DO THIS
Copy out every line of the records below, requests included, but multiply each coordinate in the answers by 1.6 and round it to a whole number, with halves going up. Leave the pictures out.

- - - - -

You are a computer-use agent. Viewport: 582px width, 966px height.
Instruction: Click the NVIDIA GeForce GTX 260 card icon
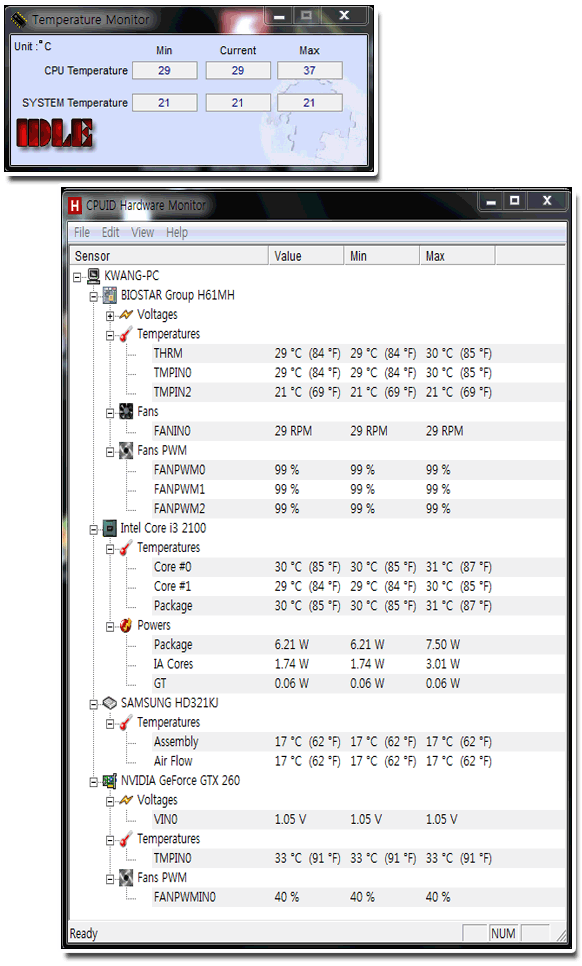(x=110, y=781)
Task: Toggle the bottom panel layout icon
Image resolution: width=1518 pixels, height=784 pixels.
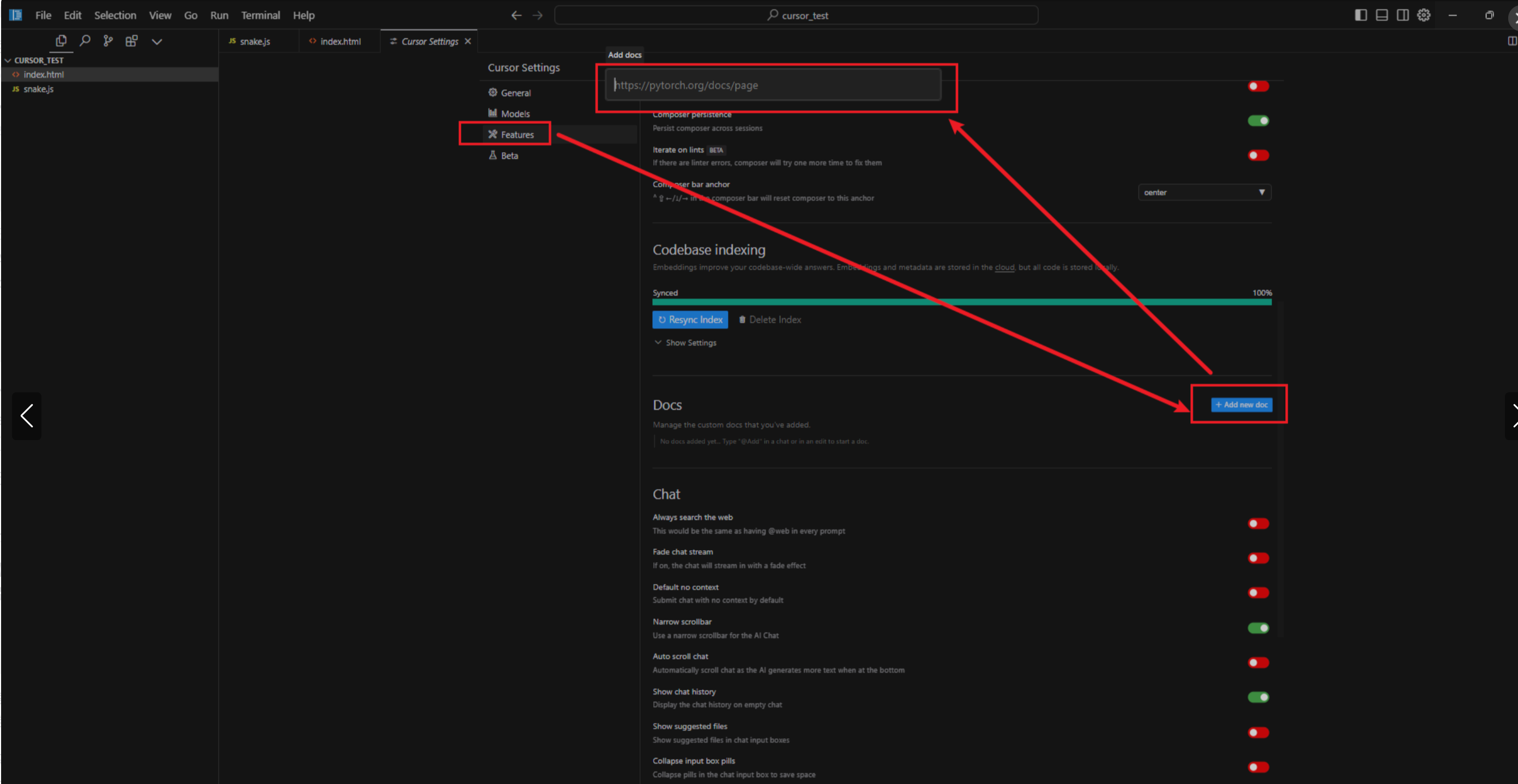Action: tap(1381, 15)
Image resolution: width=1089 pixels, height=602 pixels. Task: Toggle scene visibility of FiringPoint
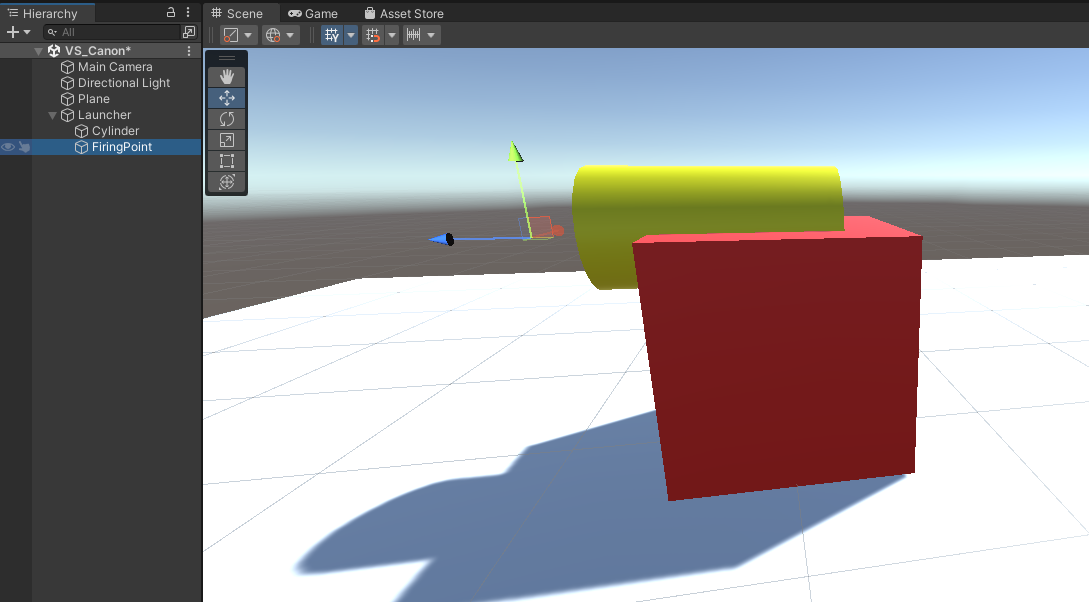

- - - - -

PROBLEM SOLUTION
You are a computer-use agent. Viewport: 582px width, 966px height.
Instruction: Click the NVIDIA GeForce GTX 260 card icon
(x=176, y=1250)
Task: Toggle the bottom panel layout icon
Image resolution: width=1518 pixels, height=784 pixels.
Action: tap(2210, 24)
Image resolution: width=1089 pixels, height=602 pixels. Task: Toggle scene visibility of FiringPoint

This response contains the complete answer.